Algumas das melhores histórias são dos outros, aliás. Passei quase uma hora dando risada da história do locutor que pediu dicas aos ouvintes sobre onde devia passar as férias. A maneira como o médico e comediante Max Nunes diagnosticava cálculo renal também já entrou para o meu repertório. Jô reserva comentários carinhosos a seus colegas de trabalho de todos os tempos, do mestre Otto Lara Resende ao garçom e à assistente doméstica tristemente morta num acidente.
Ocorre que Jô vai e volta no tempo, conforme os causos relacionados aparecem em seu fluxo de consciência. Há capítulos que começam nos anos 60 e saltam para os anos 80. Os causos são bons, mas às vezes esse fluxo da consciência parece perder o foco. Senti falta de mais detalhes do "business" dos bastidores, mas tudo bem - o livro foi feito para um público mais geral, e para esse público esses detalhes possivelmente soam enfadonhos. As tretas de camarim são boas.
No tocante ao seu programa de entrevistas, apresentado primeiro no SBT e depois na Globo, também senti falta de algo mais robusto, com o perdão do trocadilho. O programa tem uma importante história a contar. Foi o maior vendedor de livros e discos do Brasil. Ouviu os principais personagens da história recente do Brasil - fora muitos anônimos interessantes e alguns micos. O livro conta alguns causos e estatísticas sobre o programa, mas ainda assim falta um pouco mais de bastidor. Imagino a complexa costura para trazer muitos dos entrevistados, por exemplo.

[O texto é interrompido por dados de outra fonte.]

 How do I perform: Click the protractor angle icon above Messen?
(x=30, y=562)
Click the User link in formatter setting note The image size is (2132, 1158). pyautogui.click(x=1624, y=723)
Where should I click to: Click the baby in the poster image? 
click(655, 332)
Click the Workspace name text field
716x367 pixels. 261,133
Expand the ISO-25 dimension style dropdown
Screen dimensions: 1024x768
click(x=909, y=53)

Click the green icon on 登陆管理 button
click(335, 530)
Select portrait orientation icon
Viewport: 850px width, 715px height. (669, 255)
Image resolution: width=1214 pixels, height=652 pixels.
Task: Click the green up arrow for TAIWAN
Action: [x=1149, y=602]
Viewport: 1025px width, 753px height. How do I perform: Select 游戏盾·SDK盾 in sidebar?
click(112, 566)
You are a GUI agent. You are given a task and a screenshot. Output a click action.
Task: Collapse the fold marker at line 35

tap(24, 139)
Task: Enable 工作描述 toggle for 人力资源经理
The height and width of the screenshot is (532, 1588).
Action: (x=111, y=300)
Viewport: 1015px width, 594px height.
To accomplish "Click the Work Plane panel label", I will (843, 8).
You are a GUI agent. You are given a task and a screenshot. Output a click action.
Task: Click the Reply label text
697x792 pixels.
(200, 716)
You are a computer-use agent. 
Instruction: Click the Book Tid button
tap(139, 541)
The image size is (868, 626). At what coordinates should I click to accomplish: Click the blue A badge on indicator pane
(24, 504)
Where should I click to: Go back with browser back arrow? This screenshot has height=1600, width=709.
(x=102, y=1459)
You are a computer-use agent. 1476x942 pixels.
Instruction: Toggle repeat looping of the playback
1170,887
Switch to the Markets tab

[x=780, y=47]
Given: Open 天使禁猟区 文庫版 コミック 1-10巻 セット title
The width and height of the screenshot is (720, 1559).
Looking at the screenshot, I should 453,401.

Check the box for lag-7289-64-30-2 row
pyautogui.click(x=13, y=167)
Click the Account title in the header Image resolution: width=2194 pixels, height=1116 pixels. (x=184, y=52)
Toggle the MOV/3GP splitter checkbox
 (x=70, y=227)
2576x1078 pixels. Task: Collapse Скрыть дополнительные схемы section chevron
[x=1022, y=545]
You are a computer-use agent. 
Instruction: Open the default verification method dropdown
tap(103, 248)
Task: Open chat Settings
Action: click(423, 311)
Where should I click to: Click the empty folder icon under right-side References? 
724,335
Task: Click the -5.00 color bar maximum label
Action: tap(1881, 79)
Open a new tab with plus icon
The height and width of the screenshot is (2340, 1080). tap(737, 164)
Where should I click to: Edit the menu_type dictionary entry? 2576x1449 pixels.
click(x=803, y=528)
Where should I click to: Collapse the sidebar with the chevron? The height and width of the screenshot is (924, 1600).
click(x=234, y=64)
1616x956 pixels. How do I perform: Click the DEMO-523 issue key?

O processo de dizer não a tantos outros também devia ser curioso. Deve ficar para a autobiografia da Diléa Frate, suponho, se um dia for sair.
E, poxa, o Jô não revelou o que tinha na caneca.
Em vários trechos, ele se socorre de livros de memórias de amigos e ex-amigos seus, como as autobiografias de Walter Clark ("O Campeão de Audiência") e José Bonifácio de Oliveira Sobrinho ("O Livro do Boni"). Claro, geralmente os trechos lhe são favoráveis, e com razão. Mas acho interessante. Minha crítica do parágrafo acima, aliás, se aplica ao livro de Walter Clark; o de Boni já comprei, mas não li.
O tom deste livro é de bate-papo no bar. As páginas passam voando. Nunca tive o prazer de tomar um uísque ou uma caneca de água com Jô Soares, mas pelo menos uma vez servi uma generosa taça de vinho para beber enquanto ouvia os causos.